CitrusX has built its model validation and governance platform to address the broad spectrum of AI from logistic regression to neural networks and large language models, and to be dataset and industry agnostic. Initially, the company is focusing on the financial, insurance, and security sectors—in part because the vendor still only has a small team, but also because it sees these as the most critical industries to address, and which are also likely to see stringent regulation about their use of AI.

“From when a company builds its first model, we’re there to validate and test it,” Srebrnik says. “We want to identify any weak spots so we can target you at the relevant places where you have problems … and where a model may not be acting as it should.”

Good governance of the data on which AI is trained—just like any other dataset—will deliver more accurate results, which clients recognize delivers greater value through, among other things, better customer service, she says.

Matthews agrees that validating one’s models—and what data is included in a model—is as critical as the training process itself, and that the current fad of “a lot of people jumping in and thinking that they’ll figure it out as they go,” can prove unproductive and a waste of resources.

“When you take the Big Tech ‘kitchen sink’ approach to language extraction, you need machines to sift through all that content,” Matthews says. “But because the machines don’t know what the right content is, you need specialized learning models with a foundation in a core of specialized training data.
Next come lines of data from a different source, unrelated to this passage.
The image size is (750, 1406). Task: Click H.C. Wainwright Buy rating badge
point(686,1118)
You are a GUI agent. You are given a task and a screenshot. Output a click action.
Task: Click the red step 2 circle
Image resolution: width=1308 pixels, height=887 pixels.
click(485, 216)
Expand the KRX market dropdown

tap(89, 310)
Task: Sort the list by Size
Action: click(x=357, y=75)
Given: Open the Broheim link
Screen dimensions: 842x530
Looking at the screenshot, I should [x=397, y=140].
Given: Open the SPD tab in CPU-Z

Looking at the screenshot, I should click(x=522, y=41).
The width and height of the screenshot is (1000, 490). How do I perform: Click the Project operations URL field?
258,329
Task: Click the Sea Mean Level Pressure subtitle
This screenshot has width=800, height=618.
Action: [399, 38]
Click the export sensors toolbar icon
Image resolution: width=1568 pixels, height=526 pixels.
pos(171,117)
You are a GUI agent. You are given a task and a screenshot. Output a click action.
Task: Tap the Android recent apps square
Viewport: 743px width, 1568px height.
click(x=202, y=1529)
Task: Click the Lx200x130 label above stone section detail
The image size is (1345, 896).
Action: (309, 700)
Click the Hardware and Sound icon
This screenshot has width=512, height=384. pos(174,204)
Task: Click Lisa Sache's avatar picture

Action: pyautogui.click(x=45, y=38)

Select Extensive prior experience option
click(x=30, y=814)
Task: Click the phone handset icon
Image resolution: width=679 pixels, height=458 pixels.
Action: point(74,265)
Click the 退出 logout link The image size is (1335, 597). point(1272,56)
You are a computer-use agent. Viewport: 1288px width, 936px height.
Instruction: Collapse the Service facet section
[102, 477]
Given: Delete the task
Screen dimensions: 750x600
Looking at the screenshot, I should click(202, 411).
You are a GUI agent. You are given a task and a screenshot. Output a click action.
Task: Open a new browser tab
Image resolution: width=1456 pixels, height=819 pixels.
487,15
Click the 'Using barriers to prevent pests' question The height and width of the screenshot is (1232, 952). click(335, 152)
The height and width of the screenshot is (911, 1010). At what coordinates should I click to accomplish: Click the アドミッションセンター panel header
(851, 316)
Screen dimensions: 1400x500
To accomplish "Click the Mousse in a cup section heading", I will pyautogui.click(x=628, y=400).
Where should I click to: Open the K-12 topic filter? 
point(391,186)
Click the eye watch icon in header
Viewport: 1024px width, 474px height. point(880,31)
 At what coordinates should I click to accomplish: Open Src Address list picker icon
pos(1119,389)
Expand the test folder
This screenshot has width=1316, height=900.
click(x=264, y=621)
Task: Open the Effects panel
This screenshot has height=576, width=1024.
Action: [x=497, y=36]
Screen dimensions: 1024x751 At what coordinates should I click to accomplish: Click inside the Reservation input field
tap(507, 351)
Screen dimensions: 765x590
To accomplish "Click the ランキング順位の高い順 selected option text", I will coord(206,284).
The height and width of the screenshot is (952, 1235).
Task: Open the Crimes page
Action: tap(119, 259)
Without precise language inputs, of course LLMs will hallucinate. It’s garbage in, garbage out.” 

Also, she warns, don’t try to boil the ocean just to make a cup of tea. Smaller language models offer not only more focused and specialized data for training AI models, but also come with a smaller maintenance and governance burden.

“The giants have multi-billion parameter models because they’re taking in all of the internet in order to be able to answer any question,” Matthews says. “But for most use cases, especially tightly focused use cases with highly trained experts as users, a smaller language model (like the Databricks Dolly model or Meta’s Llama model) will be more operationally—and computationally—efficient when processing precise language training datasets because the models don’t have to sift through a bunch of junk to deliver a solid answer. Do most firms really need something that large, or a platform where data leakage could be a problem?”

And that, I think, is something that is inevitable in 2024 as the rise of AI continues. Even with the best intentions, we’re bound to see instances emerge of data leakage or AIs gone haywire. A shortcut here, an erroneous data point there, an over-reliance on under-tested tools that were rushed into production to meet sudden demand, are all surefire ways to singlehandedly implode your company. But, as the first rule of carpentry dictates, “Measure twice, cut once”—or, put another way, plan, check and check again before executing. Get the data right, and you and your AI will be fine.

Or maybe I’m just an AI bot lulling you into a false sense of security before I take over the world. Feel free to write me and tell us how you feel about AI and its potential impact on market data and trading tech in 2024 at

Here’s wishing our readers and all the other bots out there a joyful, healthy, prosperous, and peaceful 2024.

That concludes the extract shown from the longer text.